Decorator

 · 1 min read

Decorator is the new feature of ES7! Well, it isn’t really a standard feature now. It’s in Stage 2, but, thanks to babel, we can use it immidiately.

Let’s see a very simple example:

@testable
class MyTestableClass {
  // ...
}

function testable(target) {
  target.isTestable = true;
}

MyTestableClass.isTestable // true

Its purpose seems like what the Decorator Pattern does, right?

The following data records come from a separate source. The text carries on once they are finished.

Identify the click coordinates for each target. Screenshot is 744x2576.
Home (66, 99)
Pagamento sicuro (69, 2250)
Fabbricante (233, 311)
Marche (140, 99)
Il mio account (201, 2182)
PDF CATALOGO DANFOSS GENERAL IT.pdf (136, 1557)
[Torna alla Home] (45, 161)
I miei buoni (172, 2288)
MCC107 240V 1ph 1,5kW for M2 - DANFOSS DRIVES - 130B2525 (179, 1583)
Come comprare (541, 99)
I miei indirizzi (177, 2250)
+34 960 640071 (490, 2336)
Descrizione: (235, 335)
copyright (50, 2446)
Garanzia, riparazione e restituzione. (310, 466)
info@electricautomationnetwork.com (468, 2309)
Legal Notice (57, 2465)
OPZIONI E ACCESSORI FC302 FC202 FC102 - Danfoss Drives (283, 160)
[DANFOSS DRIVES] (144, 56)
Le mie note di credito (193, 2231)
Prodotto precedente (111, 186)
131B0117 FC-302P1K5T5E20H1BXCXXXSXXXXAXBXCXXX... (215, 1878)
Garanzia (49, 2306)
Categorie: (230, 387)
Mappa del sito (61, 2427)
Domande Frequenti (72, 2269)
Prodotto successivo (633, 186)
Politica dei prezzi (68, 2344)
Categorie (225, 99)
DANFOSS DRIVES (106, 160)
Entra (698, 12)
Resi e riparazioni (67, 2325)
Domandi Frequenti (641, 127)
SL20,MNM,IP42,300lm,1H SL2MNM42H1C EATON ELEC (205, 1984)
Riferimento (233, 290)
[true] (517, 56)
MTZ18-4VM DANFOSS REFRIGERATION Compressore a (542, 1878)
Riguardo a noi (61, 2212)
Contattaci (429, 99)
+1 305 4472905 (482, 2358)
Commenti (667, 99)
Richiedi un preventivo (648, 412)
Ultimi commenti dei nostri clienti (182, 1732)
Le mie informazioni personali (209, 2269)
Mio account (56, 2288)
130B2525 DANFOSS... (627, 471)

A decorator is the name used for a software design pattern. Decorators dynamically alter the functionality of a function, method, or class without having to directly use subclasses or change the source code of the function being decorated.

Decorator signature:

function(target, property, descriptor){}

decorating method of class

class Person {
  @readonly
  name() { return `${this.first} ${this.last}` }
}

But we can not decorate function like this!

var counter = 0;

var add = function () {
  counter++;
};

@add
function foo() {
}

because of function evaluation, the code above is working like this below

@add
function foo() {
}

var counter;
var add;

counter = 0;

add = function () {
  counter++;
};

So we need to wrap the function in order to decorate.

const wrapper = add(foo);

OK, after looking at these features, I bet it would remind you of HOC in React.

React & Redux

class MyReactComponent extends React.Component {}

export default connect(mapStateToProps, mapDispatchToProps)(MyReactComponent);

With decorator, we can write like this:

@connect(mapStateToProps, mapDispatchToProps)
export default class MyReactComponent extends React.Component {}

some recommended decorator libraries:

react-decoration: A collection of @decorators for React Components

recompose: Recompose is a React utility belt for function components and higher-order components. Think of it like lodash for React.